Dass Sie das sagen, ist eine Bestätigung dafür, dass Sie mit Ihrer Anschauung nicht in dieses Haus gehören! Sie gehören nicht in dieses Haus!
Deshalb ist es wichtig, bei der Frage um diesen Gedenktag diese Menschen zu berücksichtigen – egal, ob es Heimatvertriebene, Asylbewerber oder Bürgerkriegsflüchtlinge sind. Es muss unser Ansatz sein, die unterschiedlichen Gründe, warum Menschen ihre Heimat verlassen mussten, bei der Debatte um einen solchen Gedenktag mit zu bedenken.
Ich glaube, dass uns jeder Flüchtling, jeder Asylbewerber und jeder Mensch auch mit ausländischen Wurzeln gleich lieb sein sollte. Die Fokussierung ausschließlich auf Heimatvertriebene halte ich für schwierig und deshalb bitte ich ausdrücklich darum, dass Sie das Thema Flüchtlinge und Heimatvertriebene – so wie in unserem Änderungsantrag vorgesehen – mit aufgreifen.

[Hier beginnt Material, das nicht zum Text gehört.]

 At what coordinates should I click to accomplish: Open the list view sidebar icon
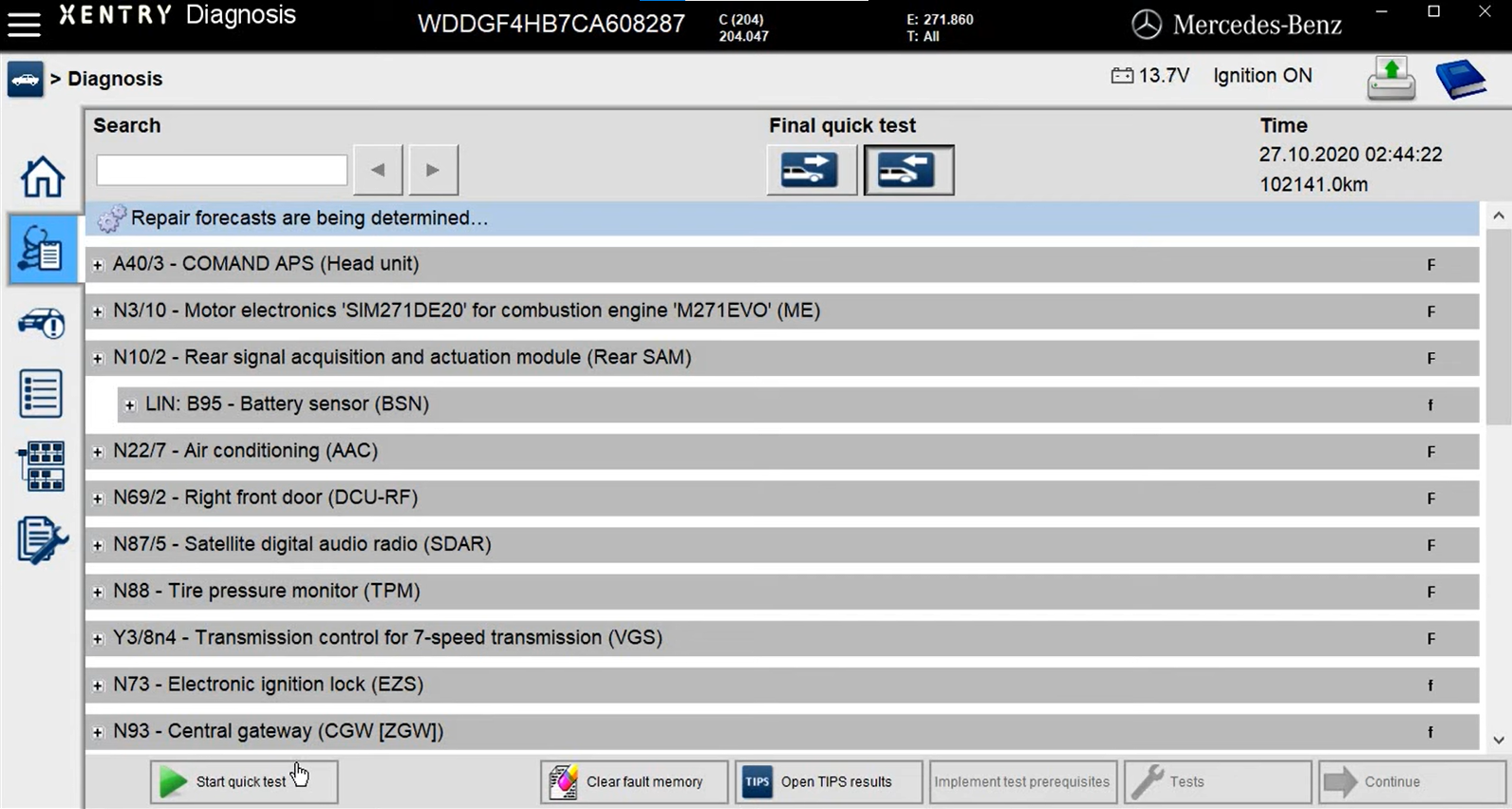point(41,394)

Herr Präsident! Meine Damen und Herren! Natürlich ist es wichtig, dass wir uns dem Thema stellen. Der vorliegende Antrag wirft schwierige Fragen auf, die im Rahmen einer Landtagsdebatte kaum abschließend beantwortet werden können; das haben wir an der bisherigen Diskussion gesehen. Das ist auch der Grund, warum eine vertiefende Behandlung in den Ausschüssen sinnvoll wäre.

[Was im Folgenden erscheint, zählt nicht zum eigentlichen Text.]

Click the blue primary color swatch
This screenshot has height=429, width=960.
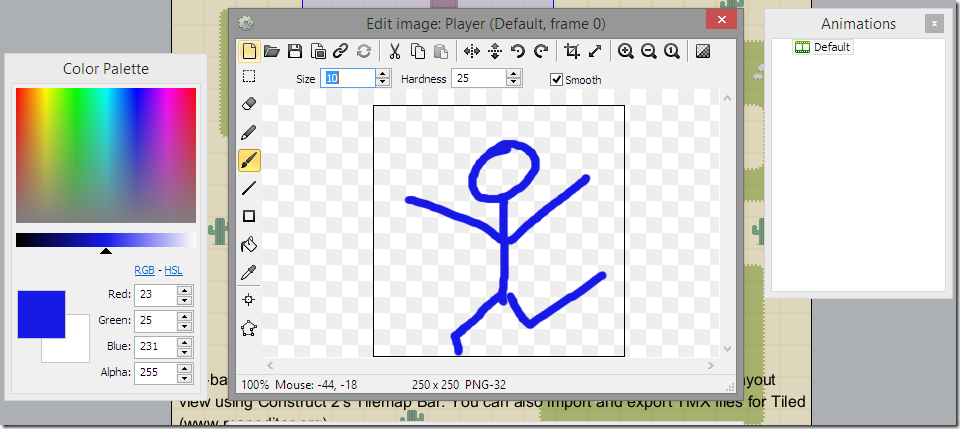tap(41, 314)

Meine Damen und Herren! Um eines klarzustellen: Das Schicksal der gegen Ende des Zweiten Weltkrieges bzw. danach aus ihrer damaligen Heimat Vertriebenen sollte Gegenstand eines verantwortlich gestalteten Gedenkens sein. Damit stehen wir aber erst am Anfang einer schwierigen Debatte.
Die Koalitionsfraktionen machen es sich zu leicht, wenn sie einfach die Beispiele der Ministerpräsidenten Bayerns und Hessens nachahmen, die 2013 – per Proklamation, Herr Hirche und Herr Zastrow – jeweils einen entsprechenden Gedenktag eingeführt haben. Die Ausrufung eines Gedenktages allein sagt noch nichts über die Gestaltung des Gedenkens aus. Aber hier beginnen die Herausforderungen.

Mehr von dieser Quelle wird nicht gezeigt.